> **WHAT YOU WILL DO**
Print each of the following records verbatim, without any alteration.

****************

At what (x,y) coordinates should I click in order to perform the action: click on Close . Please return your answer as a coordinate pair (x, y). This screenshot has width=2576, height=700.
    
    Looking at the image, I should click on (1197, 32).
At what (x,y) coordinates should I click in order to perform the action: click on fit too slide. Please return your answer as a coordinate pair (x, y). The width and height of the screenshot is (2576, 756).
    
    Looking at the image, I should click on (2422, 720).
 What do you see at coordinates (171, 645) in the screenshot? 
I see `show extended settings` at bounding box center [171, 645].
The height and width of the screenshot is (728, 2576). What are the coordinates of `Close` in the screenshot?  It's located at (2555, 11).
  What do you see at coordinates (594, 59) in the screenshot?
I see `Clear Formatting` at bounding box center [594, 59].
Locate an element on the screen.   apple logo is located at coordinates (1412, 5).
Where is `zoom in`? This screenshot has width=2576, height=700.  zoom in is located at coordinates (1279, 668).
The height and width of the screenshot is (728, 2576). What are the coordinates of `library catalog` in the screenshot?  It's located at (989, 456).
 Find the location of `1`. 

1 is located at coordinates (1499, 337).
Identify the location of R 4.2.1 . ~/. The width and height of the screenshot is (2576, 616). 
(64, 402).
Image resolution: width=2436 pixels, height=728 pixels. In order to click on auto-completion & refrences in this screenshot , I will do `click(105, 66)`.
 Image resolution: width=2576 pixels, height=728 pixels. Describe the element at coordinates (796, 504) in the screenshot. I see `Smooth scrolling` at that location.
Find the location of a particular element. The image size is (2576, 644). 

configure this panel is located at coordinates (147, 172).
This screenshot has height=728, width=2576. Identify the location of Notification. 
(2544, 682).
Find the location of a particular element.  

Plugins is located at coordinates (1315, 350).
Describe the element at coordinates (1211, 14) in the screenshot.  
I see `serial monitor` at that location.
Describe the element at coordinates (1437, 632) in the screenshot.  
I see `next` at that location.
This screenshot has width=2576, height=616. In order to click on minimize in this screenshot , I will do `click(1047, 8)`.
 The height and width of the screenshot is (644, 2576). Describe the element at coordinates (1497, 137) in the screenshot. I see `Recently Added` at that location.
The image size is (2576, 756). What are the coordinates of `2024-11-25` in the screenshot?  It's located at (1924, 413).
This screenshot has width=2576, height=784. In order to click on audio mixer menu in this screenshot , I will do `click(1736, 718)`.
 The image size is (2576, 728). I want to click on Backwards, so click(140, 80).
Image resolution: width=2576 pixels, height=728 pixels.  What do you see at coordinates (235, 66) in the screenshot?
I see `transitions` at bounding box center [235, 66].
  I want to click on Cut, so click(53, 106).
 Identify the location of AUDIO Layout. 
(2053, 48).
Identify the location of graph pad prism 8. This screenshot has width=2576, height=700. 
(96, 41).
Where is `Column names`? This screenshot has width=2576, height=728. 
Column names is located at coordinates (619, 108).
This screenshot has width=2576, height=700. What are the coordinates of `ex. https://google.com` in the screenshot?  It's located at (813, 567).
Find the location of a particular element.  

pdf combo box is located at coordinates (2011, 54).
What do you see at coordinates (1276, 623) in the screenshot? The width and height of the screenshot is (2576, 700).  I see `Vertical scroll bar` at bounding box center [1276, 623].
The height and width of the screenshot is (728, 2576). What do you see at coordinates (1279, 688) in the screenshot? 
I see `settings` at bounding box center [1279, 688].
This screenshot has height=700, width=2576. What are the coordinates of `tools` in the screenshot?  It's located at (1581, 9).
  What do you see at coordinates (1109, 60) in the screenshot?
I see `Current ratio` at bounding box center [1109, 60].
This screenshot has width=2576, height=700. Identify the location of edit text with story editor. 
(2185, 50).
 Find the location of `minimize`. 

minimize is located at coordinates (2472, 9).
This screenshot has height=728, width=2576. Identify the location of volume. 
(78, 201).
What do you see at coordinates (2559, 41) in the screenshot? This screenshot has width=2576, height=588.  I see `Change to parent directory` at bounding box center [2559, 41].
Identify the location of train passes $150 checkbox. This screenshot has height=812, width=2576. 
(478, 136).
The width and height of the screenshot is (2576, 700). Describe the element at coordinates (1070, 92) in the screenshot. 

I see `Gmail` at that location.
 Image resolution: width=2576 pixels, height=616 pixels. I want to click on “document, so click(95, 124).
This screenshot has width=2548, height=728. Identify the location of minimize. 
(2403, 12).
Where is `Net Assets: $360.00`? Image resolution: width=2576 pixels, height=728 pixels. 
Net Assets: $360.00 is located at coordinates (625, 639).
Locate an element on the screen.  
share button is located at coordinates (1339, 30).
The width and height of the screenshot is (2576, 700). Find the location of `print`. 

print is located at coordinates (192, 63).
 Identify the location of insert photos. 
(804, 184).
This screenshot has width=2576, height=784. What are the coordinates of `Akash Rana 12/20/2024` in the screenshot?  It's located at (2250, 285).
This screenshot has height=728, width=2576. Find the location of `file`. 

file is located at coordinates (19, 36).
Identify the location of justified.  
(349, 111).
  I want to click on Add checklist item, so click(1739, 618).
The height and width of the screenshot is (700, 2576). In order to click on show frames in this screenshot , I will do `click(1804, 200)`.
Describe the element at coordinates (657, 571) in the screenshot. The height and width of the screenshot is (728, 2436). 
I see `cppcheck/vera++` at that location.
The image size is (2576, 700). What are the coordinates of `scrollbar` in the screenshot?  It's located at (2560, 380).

****************

> **COMPLETE OUTPUT**
At what (x,y) coordinates should I click in order to perform the action: click on Close . Please return your answer as a coordinate pair (x, y). This screenshot has width=2576, height=700.
    
    Looking at the image, I should click on (1197, 32).
At what (x,y) coordinates should I click in order to perform the action: click on fit too slide. Please return your answer as a coordinate pair (x, y). The width and height of the screenshot is (2576, 756).
    
    Looking at the image, I should click on (2422, 720).
 What do you see at coordinates (171, 645) in the screenshot? 
I see `show extended settings` at bounding box center [171, 645].
The height and width of the screenshot is (728, 2576). What are the coordinates of `Close` in the screenshot?  It's located at (2555, 11).
  What do you see at coordinates (594, 59) in the screenshot?
I see `Clear Formatting` at bounding box center [594, 59].
Locate an element on the screen.   apple logo is located at coordinates (1412, 5).
Where is `zoom in`? This screenshot has width=2576, height=700.  zoom in is located at coordinates (1279, 668).
The height and width of the screenshot is (728, 2576). What are the coordinates of `library catalog` in the screenshot?  It's located at (989, 456).
 Find the location of `1`. 

1 is located at coordinates (1499, 337).
Identify the location of R 4.2.1 . ~/. The width and height of the screenshot is (2576, 616). 
(64, 402).
Image resolution: width=2436 pixels, height=728 pixels. In order to click on auto-completion & refrences in this screenshot , I will do `click(105, 66)`.
 Image resolution: width=2576 pixels, height=728 pixels. Describe the element at coordinates (796, 504) in the screenshot. I see `Smooth scrolling` at that location.
Find the location of a particular element. The image size is (2576, 644). 

configure this panel is located at coordinates (147, 172).
This screenshot has height=728, width=2576. Identify the location of Notification. 
(2544, 682).
Find the location of a particular element.  

Plugins is located at coordinates (1315, 350).
Describe the element at coordinates (1211, 14) in the screenshot.  
I see `serial monitor` at that location.
Describe the element at coordinates (1437, 632) in the screenshot.  
I see `next` at that location.
This screenshot has width=2576, height=616. In order to click on minimize in this screenshot , I will do `click(1047, 8)`.
 The height and width of the screenshot is (644, 2576). Describe the element at coordinates (1497, 137) in the screenshot. I see `Recently Added` at that location.
The image size is (2576, 756). What are the coordinates of `2024-11-25` in the screenshot?  It's located at (1924, 413).
This screenshot has width=2576, height=784. In order to click on audio mixer menu in this screenshot , I will do `click(1736, 718)`.
 The image size is (2576, 728). I want to click on Backwards, so click(140, 80).
Image resolution: width=2576 pixels, height=728 pixels.  What do you see at coordinates (235, 66) in the screenshot?
I see `transitions` at bounding box center [235, 66].
  I want to click on Cut, so click(53, 106).
 Identify the location of AUDIO Layout. 
(2053, 48).
Identify the location of graph pad prism 8. This screenshot has width=2576, height=700. 
(96, 41).
Where is `Column names`? This screenshot has width=2576, height=728. 
Column names is located at coordinates (619, 108).
This screenshot has width=2576, height=700. What are the coordinates of `ex. https://google.com` in the screenshot?  It's located at (813, 567).
Find the location of a particular element.  

pdf combo box is located at coordinates (2011, 54).
What do you see at coordinates (1276, 623) in the screenshot? The width and height of the screenshot is (2576, 700).  I see `Vertical scroll bar` at bounding box center [1276, 623].
The height and width of the screenshot is (728, 2576). What do you see at coordinates (1279, 688) in the screenshot? 
I see `settings` at bounding box center [1279, 688].
This screenshot has height=700, width=2576. What are the coordinates of `tools` in the screenshot?  It's located at (1581, 9).
  What do you see at coordinates (1109, 60) in the screenshot?
I see `Current ratio` at bounding box center [1109, 60].
This screenshot has width=2576, height=700. Identify the location of edit text with story editor. 
(2185, 50).
 Find the location of `minimize`. 

minimize is located at coordinates (2472, 9).
This screenshot has height=728, width=2576. Identify the location of volume. 
(78, 201).
What do you see at coordinates (2559, 41) in the screenshot? This screenshot has width=2576, height=588.  I see `Change to parent directory` at bounding box center [2559, 41].
Identify the location of train passes $150 checkbox. This screenshot has height=812, width=2576. 
(478, 136).
The width and height of the screenshot is (2576, 700). Describe the element at coordinates (1070, 92) in the screenshot. 

I see `Gmail` at that location.
 Image resolution: width=2576 pixels, height=616 pixels. I want to click on “document, so click(95, 124).
This screenshot has width=2548, height=728. Identify the location of minimize. 
(2403, 12).
Where is `Net Assets: $360.00`? Image resolution: width=2576 pixels, height=728 pixels. 
Net Assets: $360.00 is located at coordinates (625, 639).
Locate an element on the screen.  
share button is located at coordinates (1339, 30).
The width and height of the screenshot is (2576, 700). Find the location of `print`. 

print is located at coordinates (192, 63).
 Identify the location of insert photos. 
(804, 184).
This screenshot has width=2576, height=784. What are the coordinates of `Akash Rana 12/20/2024` in the screenshot?  It's located at (2250, 285).
This screenshot has height=728, width=2576. Find the location of `file`. 

file is located at coordinates (19, 36).
Identify the location of justified.  
(349, 111).
  I want to click on Add checklist item, so click(1739, 618).
The height and width of the screenshot is (700, 2576). In order to click on show frames in this screenshot , I will do `click(1804, 200)`.
Describe the element at coordinates (657, 571) in the screenshot. The height and width of the screenshot is (728, 2436). 
I see `cppcheck/vera++` at that location.
The image size is (2576, 700). What are the coordinates of `scrollbar` in the screenshot?  It's located at (2560, 380).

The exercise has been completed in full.